I think that would be a question for Ted in the other soundproofing thread, although I'm guessing he would say the more mass the better. I'm also guessing he would recommend multiple layers with green glue between :yes: After looking at his website, I'm starting to have ideas.

Is this a job that you have flexibility on? Is there plenty of money or is it a tight budget?


----------



## NewB (Nov 11, 2010)

I decided to forego with 2 x 1/2, without using glue.
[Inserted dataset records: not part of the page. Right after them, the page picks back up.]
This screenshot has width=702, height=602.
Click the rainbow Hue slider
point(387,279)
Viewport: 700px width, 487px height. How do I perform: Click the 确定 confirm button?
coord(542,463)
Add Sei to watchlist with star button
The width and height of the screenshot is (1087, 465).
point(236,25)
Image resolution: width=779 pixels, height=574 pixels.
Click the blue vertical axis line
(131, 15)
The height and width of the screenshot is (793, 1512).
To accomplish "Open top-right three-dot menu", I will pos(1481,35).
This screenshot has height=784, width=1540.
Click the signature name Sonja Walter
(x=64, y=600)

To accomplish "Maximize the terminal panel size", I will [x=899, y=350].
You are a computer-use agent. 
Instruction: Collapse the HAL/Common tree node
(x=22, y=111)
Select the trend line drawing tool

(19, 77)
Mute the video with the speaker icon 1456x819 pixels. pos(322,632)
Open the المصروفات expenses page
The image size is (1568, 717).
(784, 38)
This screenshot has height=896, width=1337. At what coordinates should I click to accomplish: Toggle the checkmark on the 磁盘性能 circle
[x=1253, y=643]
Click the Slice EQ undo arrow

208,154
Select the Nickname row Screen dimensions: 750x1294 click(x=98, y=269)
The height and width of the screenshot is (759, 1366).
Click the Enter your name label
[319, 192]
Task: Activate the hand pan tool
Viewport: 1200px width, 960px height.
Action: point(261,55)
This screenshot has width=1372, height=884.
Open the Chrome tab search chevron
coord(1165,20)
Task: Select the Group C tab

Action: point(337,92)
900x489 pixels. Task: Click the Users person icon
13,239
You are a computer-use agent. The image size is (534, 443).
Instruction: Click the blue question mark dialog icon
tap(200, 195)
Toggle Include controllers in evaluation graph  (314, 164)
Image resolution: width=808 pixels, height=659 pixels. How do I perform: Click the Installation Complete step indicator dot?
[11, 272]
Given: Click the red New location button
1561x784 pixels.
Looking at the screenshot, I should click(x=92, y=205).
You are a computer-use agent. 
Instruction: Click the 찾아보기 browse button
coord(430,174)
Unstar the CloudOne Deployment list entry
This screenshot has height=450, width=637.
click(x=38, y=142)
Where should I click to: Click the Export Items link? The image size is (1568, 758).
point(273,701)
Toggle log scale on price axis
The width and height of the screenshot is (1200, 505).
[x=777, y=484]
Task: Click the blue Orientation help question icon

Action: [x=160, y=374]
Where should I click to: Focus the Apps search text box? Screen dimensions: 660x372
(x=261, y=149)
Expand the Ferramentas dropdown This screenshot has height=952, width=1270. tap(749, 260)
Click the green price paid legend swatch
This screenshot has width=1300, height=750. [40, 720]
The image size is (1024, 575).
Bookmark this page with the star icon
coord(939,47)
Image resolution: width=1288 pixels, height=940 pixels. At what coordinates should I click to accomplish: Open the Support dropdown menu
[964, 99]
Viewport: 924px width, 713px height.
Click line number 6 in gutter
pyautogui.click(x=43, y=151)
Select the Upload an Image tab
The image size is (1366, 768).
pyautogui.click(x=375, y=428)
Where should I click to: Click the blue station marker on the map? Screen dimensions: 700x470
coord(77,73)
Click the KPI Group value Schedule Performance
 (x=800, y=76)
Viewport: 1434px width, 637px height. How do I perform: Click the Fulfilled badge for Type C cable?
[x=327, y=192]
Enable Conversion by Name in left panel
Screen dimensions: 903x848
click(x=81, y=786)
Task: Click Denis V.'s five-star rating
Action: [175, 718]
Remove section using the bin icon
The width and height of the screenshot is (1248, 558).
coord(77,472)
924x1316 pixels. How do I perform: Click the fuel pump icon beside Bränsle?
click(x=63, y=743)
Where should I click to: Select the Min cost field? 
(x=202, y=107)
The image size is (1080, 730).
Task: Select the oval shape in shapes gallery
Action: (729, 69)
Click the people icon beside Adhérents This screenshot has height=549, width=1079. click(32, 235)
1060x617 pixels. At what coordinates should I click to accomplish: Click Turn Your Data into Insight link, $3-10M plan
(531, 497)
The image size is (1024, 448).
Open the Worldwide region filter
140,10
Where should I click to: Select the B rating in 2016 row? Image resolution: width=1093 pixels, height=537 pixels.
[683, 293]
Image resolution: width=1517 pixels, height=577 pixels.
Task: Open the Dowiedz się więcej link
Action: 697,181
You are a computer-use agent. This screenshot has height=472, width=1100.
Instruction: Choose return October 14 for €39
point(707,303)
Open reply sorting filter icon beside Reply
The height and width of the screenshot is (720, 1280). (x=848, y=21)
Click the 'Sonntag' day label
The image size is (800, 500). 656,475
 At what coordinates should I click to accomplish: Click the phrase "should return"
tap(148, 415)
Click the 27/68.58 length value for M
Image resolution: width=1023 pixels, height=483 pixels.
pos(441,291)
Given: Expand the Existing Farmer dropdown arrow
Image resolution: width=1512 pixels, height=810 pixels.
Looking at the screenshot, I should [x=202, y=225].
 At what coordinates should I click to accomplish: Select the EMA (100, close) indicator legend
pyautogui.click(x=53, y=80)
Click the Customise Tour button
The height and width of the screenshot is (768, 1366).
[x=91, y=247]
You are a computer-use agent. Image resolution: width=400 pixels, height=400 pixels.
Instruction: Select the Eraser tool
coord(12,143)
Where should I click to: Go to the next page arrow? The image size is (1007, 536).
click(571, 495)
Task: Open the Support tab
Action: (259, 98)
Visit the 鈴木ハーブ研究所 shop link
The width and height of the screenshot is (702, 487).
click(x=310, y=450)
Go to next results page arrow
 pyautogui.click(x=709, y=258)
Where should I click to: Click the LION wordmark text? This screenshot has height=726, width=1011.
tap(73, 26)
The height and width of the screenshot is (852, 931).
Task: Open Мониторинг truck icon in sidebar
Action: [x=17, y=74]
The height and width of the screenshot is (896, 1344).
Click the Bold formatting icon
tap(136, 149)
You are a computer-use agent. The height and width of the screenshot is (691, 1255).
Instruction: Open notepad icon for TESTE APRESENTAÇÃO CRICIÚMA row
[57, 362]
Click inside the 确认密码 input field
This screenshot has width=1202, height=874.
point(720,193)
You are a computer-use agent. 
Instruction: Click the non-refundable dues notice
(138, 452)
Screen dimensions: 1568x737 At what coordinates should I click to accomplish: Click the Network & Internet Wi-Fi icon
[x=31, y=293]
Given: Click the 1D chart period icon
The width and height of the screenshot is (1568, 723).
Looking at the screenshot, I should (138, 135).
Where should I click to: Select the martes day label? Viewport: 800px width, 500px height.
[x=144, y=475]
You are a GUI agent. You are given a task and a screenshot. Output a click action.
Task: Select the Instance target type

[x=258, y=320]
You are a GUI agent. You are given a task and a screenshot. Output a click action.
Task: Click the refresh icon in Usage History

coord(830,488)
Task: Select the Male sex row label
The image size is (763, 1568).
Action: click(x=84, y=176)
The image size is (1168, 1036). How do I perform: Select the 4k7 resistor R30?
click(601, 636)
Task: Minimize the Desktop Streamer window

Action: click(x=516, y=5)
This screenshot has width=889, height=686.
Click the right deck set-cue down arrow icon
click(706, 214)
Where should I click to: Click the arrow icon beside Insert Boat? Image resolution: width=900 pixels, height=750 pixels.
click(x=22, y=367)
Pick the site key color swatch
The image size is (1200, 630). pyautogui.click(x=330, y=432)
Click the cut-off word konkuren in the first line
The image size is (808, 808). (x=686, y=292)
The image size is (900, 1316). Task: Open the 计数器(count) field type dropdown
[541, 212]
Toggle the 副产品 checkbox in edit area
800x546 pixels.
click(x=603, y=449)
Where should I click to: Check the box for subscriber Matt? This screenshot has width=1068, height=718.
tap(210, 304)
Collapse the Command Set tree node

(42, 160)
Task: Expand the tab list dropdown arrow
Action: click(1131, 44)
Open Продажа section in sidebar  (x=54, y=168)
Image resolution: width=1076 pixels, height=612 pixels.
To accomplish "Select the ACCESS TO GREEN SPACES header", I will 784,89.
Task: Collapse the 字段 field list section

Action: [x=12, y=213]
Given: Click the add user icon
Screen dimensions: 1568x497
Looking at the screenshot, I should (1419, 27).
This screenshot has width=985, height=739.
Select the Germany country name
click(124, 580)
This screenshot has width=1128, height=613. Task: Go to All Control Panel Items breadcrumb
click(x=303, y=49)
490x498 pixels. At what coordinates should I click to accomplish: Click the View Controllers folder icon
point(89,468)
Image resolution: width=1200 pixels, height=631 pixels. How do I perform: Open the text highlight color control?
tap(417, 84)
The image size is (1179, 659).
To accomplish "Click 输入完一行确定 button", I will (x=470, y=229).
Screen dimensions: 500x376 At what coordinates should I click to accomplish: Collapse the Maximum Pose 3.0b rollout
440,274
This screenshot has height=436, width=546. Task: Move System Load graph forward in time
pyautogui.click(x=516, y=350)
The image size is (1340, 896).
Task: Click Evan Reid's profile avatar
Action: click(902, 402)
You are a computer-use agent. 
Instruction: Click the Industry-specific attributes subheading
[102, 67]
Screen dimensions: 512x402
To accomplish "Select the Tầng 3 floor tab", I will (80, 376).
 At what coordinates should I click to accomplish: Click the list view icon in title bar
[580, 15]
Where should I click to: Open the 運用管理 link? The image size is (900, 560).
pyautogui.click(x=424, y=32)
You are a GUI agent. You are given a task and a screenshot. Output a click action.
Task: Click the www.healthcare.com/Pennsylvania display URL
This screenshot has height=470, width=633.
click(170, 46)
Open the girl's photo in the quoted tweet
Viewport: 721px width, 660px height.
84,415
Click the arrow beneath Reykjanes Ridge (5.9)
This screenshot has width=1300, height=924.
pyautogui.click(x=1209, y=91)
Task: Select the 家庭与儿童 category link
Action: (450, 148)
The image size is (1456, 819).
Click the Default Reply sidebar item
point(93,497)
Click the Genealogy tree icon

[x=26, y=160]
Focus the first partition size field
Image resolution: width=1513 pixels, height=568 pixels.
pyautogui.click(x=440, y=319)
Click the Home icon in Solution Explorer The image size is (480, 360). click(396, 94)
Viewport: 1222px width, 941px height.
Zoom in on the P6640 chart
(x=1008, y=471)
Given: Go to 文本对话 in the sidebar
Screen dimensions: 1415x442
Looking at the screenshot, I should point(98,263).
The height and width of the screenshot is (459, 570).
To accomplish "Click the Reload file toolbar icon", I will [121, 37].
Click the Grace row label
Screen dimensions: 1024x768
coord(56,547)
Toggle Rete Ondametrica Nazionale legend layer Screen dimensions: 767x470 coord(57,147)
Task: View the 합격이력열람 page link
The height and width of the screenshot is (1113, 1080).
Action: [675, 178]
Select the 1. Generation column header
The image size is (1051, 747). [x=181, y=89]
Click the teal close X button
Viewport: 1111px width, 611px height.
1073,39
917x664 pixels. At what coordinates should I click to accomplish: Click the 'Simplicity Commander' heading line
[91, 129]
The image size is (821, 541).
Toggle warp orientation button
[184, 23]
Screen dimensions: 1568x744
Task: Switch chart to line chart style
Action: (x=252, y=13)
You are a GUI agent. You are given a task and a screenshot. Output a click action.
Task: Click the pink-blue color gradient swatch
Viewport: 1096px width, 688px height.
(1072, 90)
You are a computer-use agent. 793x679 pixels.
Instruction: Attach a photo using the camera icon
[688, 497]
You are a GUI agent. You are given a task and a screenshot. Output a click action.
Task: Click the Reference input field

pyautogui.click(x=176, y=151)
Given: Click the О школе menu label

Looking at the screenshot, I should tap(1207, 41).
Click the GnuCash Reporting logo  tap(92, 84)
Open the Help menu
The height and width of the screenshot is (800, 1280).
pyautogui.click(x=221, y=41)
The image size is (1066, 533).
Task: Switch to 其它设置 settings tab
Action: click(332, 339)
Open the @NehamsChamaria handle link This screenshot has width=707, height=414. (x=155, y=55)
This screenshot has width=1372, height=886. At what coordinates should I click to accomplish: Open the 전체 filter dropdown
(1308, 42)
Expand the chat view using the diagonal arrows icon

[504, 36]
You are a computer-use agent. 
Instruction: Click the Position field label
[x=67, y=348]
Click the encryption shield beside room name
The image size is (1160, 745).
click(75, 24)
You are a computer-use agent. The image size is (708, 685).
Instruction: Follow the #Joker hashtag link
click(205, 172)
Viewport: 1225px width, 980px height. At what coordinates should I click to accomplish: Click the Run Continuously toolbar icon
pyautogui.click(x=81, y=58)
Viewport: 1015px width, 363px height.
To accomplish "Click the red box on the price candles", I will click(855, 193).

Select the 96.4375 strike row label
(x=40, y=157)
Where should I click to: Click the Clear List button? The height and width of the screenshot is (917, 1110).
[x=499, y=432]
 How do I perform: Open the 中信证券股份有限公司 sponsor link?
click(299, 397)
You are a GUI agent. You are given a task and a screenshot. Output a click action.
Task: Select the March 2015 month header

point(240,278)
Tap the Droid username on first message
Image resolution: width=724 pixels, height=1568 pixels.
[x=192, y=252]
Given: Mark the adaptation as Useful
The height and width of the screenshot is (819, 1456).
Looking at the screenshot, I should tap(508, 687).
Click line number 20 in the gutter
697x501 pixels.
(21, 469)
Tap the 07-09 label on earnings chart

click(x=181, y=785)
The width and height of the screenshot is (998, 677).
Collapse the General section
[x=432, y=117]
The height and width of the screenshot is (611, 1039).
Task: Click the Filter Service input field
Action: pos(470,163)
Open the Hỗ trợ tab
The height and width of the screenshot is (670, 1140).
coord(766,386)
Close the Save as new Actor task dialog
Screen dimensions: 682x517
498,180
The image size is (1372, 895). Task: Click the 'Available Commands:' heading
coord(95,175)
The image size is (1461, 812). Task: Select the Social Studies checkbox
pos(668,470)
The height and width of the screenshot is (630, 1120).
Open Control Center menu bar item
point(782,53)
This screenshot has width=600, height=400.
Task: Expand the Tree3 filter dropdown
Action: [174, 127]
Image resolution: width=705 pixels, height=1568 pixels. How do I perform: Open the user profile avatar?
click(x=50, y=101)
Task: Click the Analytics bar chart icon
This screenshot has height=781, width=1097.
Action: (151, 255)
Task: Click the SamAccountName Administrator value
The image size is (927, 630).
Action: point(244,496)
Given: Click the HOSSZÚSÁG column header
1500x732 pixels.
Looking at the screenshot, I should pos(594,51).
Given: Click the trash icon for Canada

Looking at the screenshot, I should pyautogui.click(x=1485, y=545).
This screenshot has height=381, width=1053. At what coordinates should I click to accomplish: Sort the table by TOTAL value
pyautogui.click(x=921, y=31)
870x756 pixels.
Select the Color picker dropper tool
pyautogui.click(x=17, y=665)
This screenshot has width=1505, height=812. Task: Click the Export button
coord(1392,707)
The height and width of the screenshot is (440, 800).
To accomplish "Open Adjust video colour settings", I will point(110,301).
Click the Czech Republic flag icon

I was thinking of installing them one layer parallel then the second sheet perpindicular, what you think?


----------



## SlimPickins (Aug 10, 2010)

Why not just stagger your seams and joints?


----------



## NewB (Nov 11, 2010)

so double up sheet and stagger joints, perfect suggestion, as bricklay is my best trade to offer...just sick and tired of the outside work lol. I'm mounting up the resilient channels tomorrow night. NO GLUE in between should get the job done as I hope.:thumbup:


----------



## 2buckcanuck (Jul 9, 2010)

NewB said:


> so double up sheet and stagger joints, perfect suggestion, as bricklay is my best trade to offer...just sick and tired of the outside work lol. I'm mounting up the resilient channels tomorrow night. NO GLUE in between should get the job done as I hope.:thumbup:


a canuck that is afraid of the snow:whistling2:


----------



## NewB (Nov 11, 2010)

LOL, I think after 12 years with the stones, I need a bit of change, open up this contracting, but haven't quit as bricklayer at least wanna do this for a year, while I still can hahahaha.:thumbsup:


----------



## SlimPickins (Aug 10, 2010)

NewB said:


> so double up sheet and stagger joints, perfect suggestion, as bricklay is my best trade to offer...just sick and tired of the outside work lol. I'm mounting up the resilient channels tomorrow night. NO GLUE in between should get the job done as I hope.:thumbup:


 If this isn't a critical application, then this method will work fine. That's how they do all the apartment buildings out here. It won't make it silent, but it will certainly make it quieter.


----------



## Mudshark (Feb 8, 2009)

*Soundbar*



NewB said:


> Anyone here has better or proven idea about installing sound bars? I was thinking put the usual 2 ft spacing and double up the drywall..any other suggestions? Thanks


Try 16" spacing on the ceilings. Double 5/8 over that and your done.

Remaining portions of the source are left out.